Singapore Airlines spoke of “intense competition” as it reported a 3.5 per cent fall in average fares in the first half of its 2013-14 fiscal year compared with 2012-13. This competition involves fast-growing Gulf carriers, led by Emirates Airline, which are flying between Asia and Europe.

Andrew Lobbenberg, analyst at HSBC, says Singapore Airlines is the company “most exposed” to Gulf carriers because of its large Europe-Australia business, but he also highlights Malaysia Airlines and Thai Airways as vulnerable.

With more liberalisation in the offing, there are likely to be more entrants in Asian aviation markets.
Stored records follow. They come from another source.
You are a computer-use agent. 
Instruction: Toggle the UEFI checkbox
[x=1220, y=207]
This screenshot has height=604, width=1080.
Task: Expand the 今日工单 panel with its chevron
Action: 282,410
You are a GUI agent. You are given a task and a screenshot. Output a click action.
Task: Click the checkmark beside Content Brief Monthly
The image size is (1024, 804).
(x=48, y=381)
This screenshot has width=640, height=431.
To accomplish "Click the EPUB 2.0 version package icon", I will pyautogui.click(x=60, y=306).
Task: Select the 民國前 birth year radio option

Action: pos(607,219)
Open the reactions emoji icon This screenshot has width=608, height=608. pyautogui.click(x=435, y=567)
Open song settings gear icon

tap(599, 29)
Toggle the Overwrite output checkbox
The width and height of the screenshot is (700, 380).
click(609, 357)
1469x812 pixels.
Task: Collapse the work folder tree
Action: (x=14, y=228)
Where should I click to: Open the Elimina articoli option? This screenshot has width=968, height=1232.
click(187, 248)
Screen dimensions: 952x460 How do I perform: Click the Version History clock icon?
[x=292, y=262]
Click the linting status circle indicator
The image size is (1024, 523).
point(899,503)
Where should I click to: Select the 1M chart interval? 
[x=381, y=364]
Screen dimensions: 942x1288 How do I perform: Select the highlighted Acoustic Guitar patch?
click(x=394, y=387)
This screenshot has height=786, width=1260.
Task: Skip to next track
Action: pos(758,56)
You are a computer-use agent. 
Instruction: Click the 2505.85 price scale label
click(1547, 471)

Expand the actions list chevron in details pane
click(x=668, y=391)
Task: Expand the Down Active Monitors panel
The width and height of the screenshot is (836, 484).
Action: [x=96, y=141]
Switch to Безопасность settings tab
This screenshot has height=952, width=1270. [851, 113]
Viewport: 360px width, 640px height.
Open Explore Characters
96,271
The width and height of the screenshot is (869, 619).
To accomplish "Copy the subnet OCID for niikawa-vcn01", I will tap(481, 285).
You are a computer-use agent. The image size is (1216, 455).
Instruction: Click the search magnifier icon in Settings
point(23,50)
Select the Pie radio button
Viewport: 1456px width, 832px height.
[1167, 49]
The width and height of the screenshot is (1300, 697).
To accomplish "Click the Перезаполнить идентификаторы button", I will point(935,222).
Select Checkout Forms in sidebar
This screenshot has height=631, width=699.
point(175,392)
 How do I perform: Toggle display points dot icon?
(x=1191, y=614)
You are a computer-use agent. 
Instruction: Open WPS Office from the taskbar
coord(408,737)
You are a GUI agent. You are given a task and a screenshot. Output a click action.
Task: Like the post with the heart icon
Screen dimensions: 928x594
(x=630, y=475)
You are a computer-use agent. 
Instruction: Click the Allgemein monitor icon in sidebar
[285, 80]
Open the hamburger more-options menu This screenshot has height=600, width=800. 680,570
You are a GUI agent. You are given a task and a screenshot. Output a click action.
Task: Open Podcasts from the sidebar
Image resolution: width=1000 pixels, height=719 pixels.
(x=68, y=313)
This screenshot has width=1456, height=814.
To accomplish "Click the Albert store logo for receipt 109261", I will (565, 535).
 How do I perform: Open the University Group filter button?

And the liberalisation will not just be within the region – through the proposed completion of the single aviation market between Asean members – but also on routes outside Asia.

For example, the European Commission, the EU’s executive body, is hoping to negotiate an agreement with the Asean countries that will enable EU carriers to do more flying to this bloc.

Consultants say that, in the long term, there is a compelling case for consolidation involving Asian airlines, but they acknowledge that it will probably be contingent on some governments being willing to relinquish control of their flag carriers – and even letting some of them go out of business.

Alex Dichter, a director at McKinsey, the global consultancy, says: “While we admit that the cultural, political and regulatory barriers to consolidation in Asia are significant, we see no way round this end-game.

“The combined pressures of Mid-East carrier growth and intra-Asia market liberalisation, alongside increases in labour costs, airport charges and fuel, will eventually be too much to bear.”

Meanwhile, some analysts are questioning whether Airbus and Boeing may have to cut production of their aircraft – several of which are being made at record rates – if emerging-market economies suffer a crunch similar to the Asian financial crisis of the late 1990s.

Asia accounts for a third of manufacturers’ order backlogs – larger than any other region – and analysts say any drawn-out crisis could reduce air travel and force some airlines to cancel orders or defer deliveries.

Nick Cunningham, analyst at Agency Partners, does not see the current weakness in developing countries’ financial markets as being likely to lead to reduced production by Airbus and Boeing in the short term.

Rather, he sees as a more plausible scenario that reduced Asian economic growth will accentuate a predicted slowdown in orders for the aircraft makers, that, in the medium to long term, could result in production cuts.

“If we are going to see the impact of any significant [short-term] weakness in Asia or emerging markets generally,” he says, “it will be as a weakening of order intake rather than an impact on [aircraft] deliveries.”